### Selected extract
start
2) Just as has happened to the remaining landline customers out there, the remaining electricity customers will begin experiencing higher rates. Ultimately, only the large electricity customers will remain, meaning they will eventually bear the entire costs of the system.

3) Many individuals in net-metering environments see that they can purchase a system to meet all of their personal energy needs and they extrapolate that ability to the entire country. Unfortunately, many of those are ignorant of the massive benefits that net metering affords in terms of time-shifting, the extreme differences in the ability of people in different regions to use renewable energy, the massive amounts of energy used for non-electricity applications today, and the massive amount of energy used by industry. That makes their ill-conceived extrapolation anything but accurate.

Yes, there will be an energy transition going forward. But it will happen at different rates in different locations. Unfortunately there are a lot of ignorant politicians out there who are going to drive many of their constituents into energy poverty in an effort to force this transition to occur in WAY too short of a period of time.
 
GRA said:
That being said, the low capacity factor of VRE compared to the typical fossil-fueled plant means that generating capacity would have to increase by about 2.5 times for U.S. electricity to go completely renewable, plus all the new power transmission lines to get those renewables to the public, combined with cheap storage which doesn't yet exist (except in a few places where PHES will work). Smil and others have done the calcs, and IIRR it would take an expansion of land use for energy extraction. generation, transmission etc. at current RE power densities from about 0.5% of total U.S. land area to about 50.0% to go fully renewable (for all primary energy IIRC, not just electricity), which simply isn't realistic.
end
Text and element pointing records:
start
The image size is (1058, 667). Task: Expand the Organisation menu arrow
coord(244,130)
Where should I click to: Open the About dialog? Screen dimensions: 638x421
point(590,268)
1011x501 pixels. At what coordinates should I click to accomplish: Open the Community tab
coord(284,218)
end
start
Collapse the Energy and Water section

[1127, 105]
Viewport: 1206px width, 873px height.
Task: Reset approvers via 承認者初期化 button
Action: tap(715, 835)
end
### Aim A
According to the energy transition passage, by about how many times would generating capacity have to increase for U.S. electricity to go completely renewable?
### Aim B
Return the section of the energy transition passage between "Yes, there will" and "period of time.", inclusive.
The records have no connection to the energy transition passage.

### Problem solution A
About 2.5 times.

### Problem solution B
Yes, there will be an energy transition going forward. But it will happen at different rates in different locations. Unfortunately there are a lot of ignorant politicians out there who are going to drive many of their constituents into energy poverty in an effort to force this transition to occur in WAY too short of a period of time.